_What to work on_. Look below for the line that has "FAQs (405, 2263)". Set down the lines from there through the line that has "Pandit Ashok Kumar Gaud (440, 1190)", exactly as written.

_Entries supplied_.
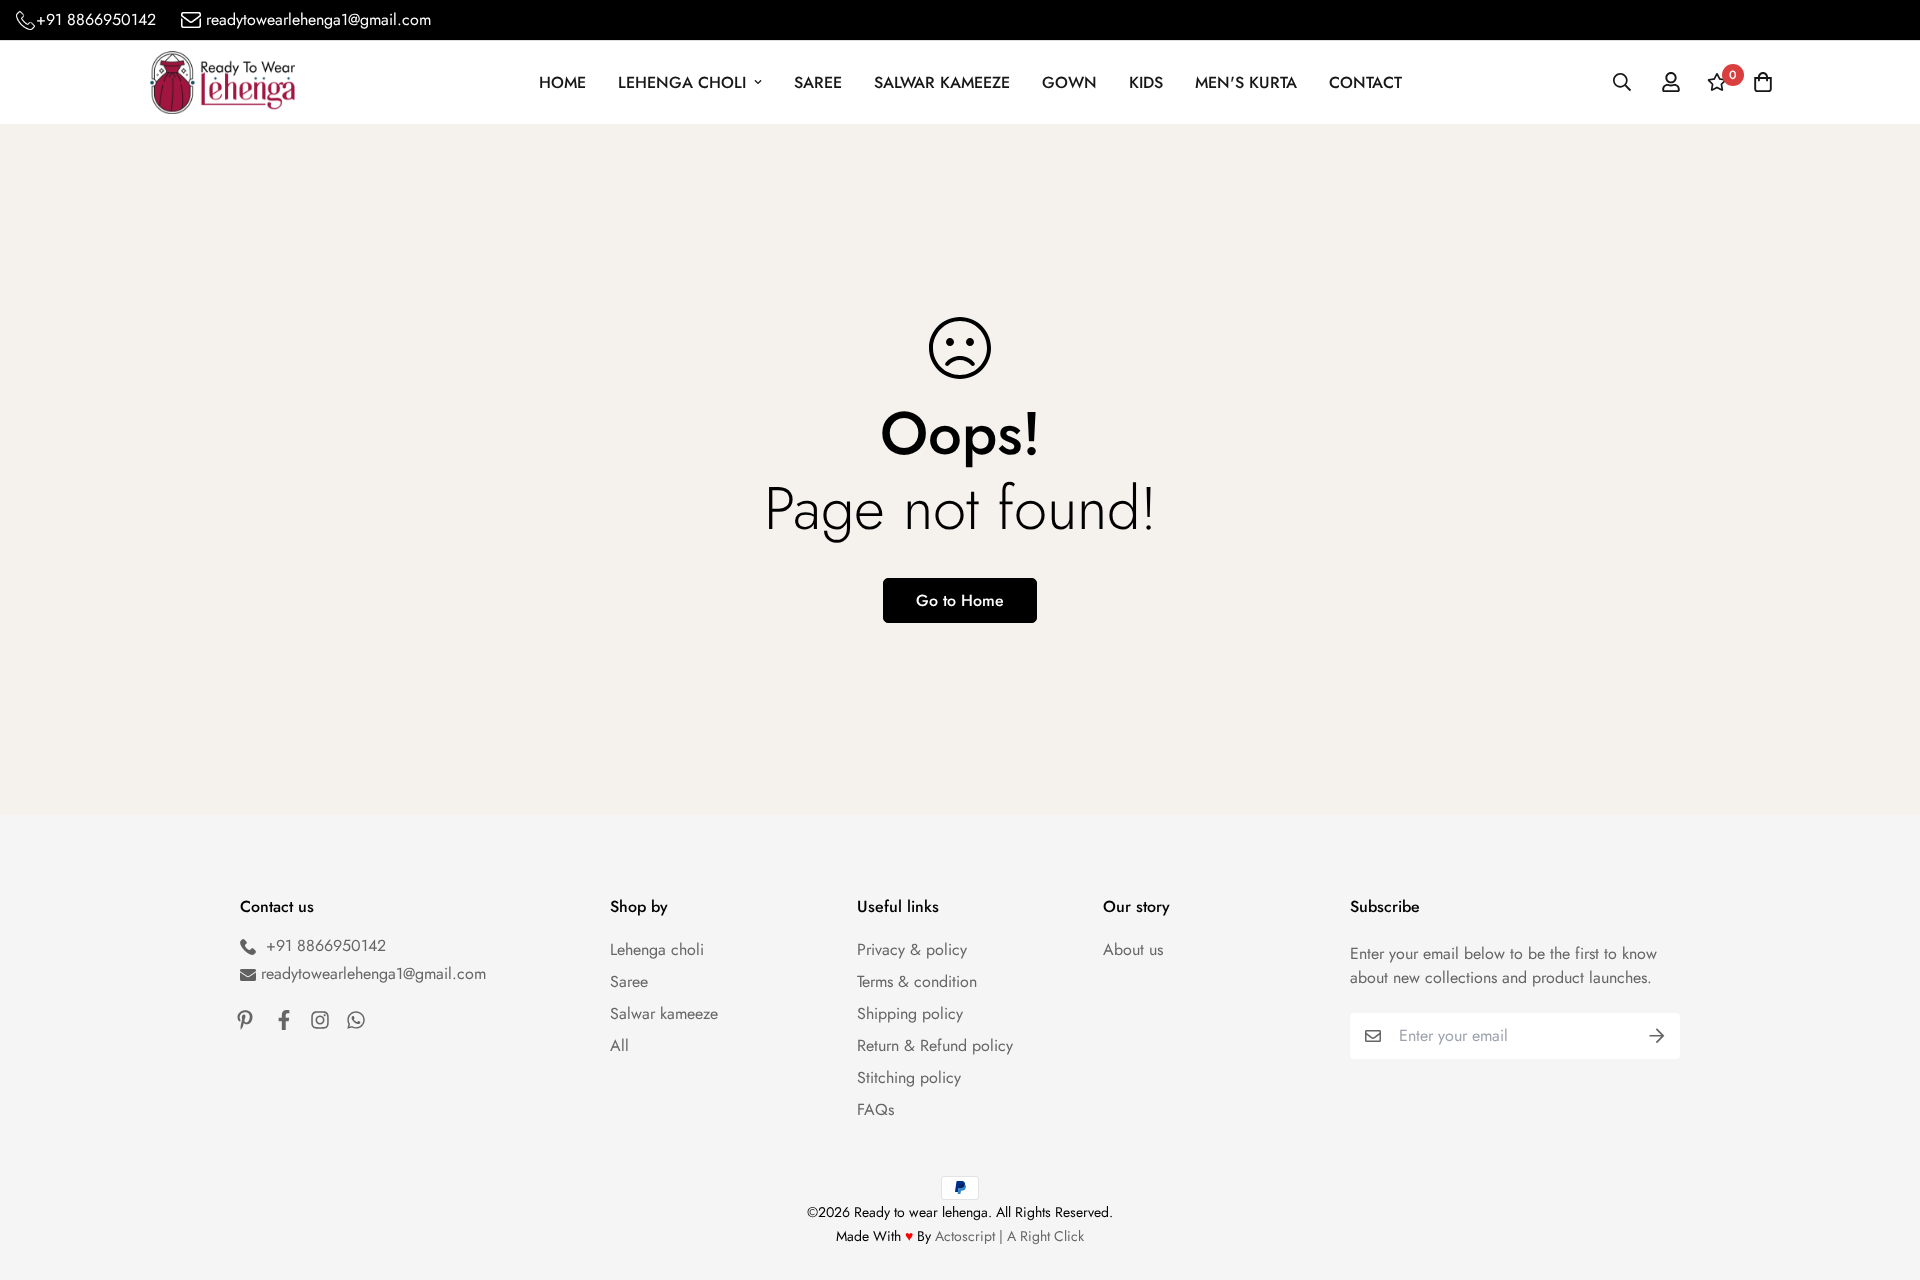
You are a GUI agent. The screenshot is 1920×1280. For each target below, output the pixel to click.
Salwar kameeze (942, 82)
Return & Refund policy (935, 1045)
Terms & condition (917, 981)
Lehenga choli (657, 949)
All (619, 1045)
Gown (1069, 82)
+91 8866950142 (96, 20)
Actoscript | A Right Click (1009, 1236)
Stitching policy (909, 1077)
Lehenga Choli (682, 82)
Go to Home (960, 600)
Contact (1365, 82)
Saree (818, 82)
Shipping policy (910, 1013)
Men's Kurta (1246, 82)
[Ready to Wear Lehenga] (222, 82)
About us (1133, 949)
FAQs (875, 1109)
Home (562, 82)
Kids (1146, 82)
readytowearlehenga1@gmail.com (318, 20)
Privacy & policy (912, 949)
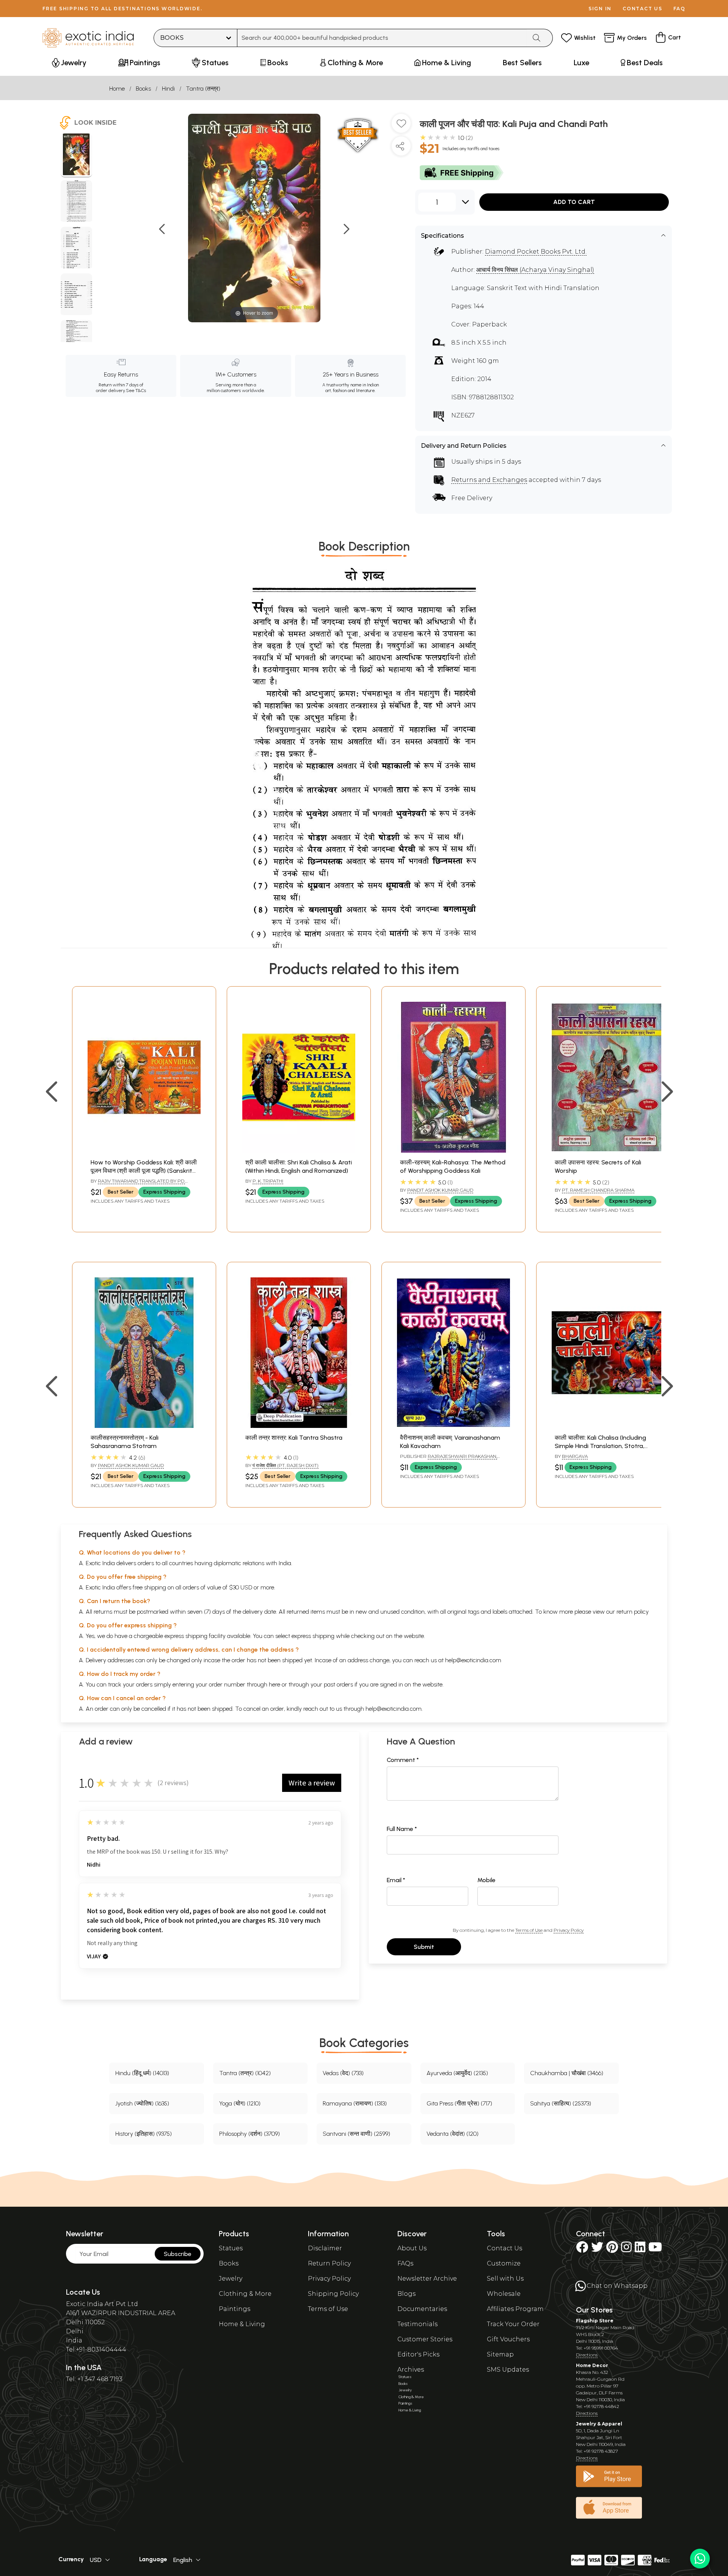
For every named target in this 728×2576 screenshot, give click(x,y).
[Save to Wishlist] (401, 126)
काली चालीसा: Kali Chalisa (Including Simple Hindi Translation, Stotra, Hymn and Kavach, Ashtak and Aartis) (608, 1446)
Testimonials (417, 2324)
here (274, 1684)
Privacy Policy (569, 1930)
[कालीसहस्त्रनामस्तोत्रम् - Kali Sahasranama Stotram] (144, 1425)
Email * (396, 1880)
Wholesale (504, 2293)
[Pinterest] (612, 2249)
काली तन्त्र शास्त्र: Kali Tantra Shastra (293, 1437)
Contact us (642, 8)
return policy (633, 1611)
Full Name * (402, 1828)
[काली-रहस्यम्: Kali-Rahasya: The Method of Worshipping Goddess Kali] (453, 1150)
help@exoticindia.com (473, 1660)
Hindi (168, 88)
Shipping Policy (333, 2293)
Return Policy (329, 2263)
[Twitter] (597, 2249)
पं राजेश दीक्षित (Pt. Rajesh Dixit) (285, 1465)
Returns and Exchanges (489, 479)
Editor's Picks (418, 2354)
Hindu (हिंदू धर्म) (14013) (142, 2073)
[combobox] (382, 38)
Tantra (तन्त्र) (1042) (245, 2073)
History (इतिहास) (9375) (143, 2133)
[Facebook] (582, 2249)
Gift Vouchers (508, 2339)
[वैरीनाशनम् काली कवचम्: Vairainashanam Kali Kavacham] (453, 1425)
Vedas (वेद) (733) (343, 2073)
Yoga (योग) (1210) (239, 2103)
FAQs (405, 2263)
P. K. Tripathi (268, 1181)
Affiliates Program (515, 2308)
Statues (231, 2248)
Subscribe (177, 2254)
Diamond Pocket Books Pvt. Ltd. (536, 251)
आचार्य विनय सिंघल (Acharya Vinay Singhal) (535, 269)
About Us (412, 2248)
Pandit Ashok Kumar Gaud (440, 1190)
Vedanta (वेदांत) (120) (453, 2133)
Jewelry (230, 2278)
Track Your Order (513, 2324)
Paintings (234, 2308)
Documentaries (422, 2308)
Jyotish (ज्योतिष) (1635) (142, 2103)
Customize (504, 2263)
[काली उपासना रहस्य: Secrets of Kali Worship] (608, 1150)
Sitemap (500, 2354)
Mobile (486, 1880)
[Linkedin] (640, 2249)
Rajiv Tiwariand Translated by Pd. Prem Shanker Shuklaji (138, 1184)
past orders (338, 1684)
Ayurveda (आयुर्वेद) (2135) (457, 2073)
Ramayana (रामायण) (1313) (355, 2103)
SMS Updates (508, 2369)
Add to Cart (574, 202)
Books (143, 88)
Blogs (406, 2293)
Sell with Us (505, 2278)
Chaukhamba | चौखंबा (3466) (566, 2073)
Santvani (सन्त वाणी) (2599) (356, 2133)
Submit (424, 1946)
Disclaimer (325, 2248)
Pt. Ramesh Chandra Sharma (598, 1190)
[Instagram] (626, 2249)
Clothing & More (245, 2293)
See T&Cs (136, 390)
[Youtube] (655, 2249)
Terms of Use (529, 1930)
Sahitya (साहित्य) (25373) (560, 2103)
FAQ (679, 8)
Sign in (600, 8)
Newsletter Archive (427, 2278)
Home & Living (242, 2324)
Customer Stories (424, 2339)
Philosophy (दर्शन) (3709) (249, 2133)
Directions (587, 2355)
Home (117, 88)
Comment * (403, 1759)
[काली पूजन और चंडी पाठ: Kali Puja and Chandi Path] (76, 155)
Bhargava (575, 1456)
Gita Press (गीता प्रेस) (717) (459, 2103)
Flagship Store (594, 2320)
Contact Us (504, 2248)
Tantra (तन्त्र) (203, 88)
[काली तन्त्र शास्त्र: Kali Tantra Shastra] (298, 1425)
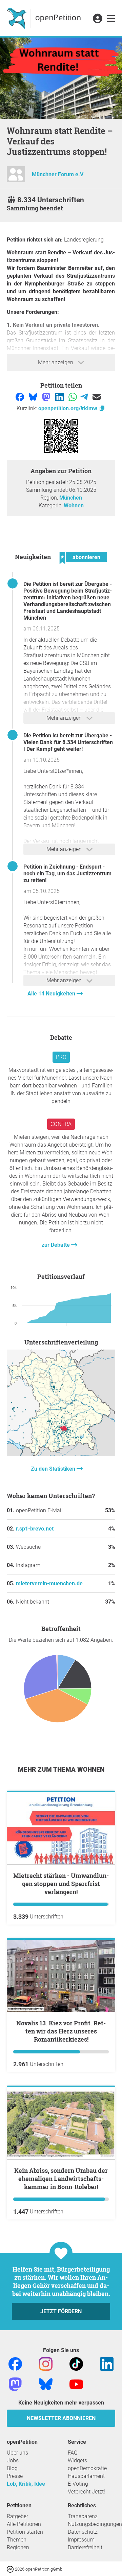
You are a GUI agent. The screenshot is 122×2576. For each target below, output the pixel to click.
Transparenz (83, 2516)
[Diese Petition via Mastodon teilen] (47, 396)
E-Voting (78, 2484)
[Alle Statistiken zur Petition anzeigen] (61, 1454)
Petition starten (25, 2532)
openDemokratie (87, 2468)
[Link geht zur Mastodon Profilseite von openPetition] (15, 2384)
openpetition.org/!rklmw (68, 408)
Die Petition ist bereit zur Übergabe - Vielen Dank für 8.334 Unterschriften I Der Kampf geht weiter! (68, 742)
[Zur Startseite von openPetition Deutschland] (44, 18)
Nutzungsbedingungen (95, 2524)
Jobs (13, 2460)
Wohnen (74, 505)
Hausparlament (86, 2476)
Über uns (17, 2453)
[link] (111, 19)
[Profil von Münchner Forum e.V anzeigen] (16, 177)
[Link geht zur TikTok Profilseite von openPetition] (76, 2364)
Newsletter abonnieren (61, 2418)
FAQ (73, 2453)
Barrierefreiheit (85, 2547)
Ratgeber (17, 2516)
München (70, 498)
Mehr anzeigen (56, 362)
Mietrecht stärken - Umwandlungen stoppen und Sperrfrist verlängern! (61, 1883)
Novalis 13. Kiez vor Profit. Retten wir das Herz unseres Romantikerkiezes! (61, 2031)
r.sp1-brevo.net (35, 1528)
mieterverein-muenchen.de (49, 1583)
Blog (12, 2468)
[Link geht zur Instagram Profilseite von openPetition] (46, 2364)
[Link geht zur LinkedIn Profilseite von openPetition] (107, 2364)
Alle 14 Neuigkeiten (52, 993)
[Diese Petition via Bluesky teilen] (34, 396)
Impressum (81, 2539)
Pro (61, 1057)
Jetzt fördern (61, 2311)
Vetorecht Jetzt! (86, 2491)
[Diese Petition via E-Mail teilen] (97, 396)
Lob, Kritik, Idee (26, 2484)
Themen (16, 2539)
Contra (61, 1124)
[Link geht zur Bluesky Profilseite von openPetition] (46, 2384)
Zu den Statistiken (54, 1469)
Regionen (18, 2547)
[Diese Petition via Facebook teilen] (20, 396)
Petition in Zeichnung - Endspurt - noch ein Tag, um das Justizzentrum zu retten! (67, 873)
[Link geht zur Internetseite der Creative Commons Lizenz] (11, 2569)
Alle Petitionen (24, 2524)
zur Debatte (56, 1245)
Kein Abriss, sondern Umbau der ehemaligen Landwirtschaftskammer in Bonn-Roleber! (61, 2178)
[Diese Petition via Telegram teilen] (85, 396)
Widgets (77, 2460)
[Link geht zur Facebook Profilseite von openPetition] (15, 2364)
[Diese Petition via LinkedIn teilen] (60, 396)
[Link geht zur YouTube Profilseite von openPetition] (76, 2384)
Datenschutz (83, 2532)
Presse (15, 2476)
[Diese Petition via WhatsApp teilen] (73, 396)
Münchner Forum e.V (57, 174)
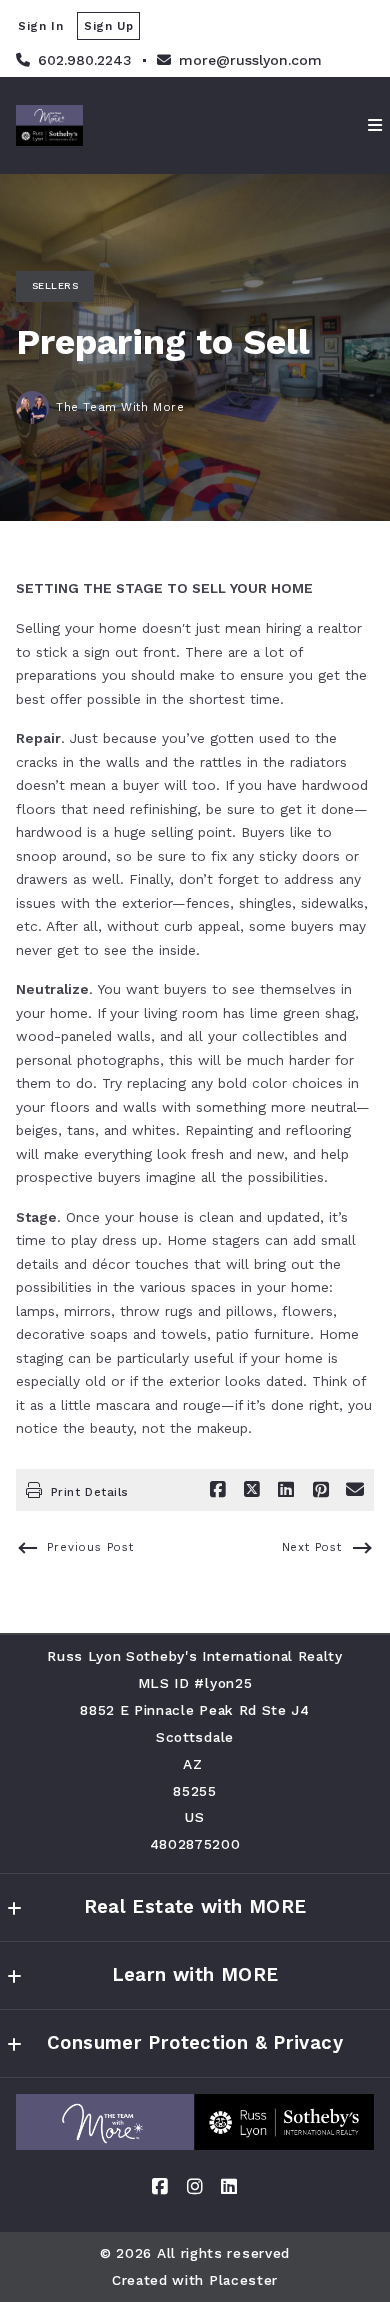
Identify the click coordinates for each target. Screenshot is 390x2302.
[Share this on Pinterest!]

_Result of this exercise_.
FAQs (405, 2263)
P. K. Tripathi (268, 1181)
Affiliates Program (515, 2308)
Statues (231, 2248)
Subscribe (177, 2254)
Diamond Pocket Books Pvt. Ltd. (536, 251)
आचार्य विनय सिंघल (Acharya Vinay Singhal) (535, 269)
About Us (412, 2248)
Pandit Ashok Kumar Gaud (440, 1190)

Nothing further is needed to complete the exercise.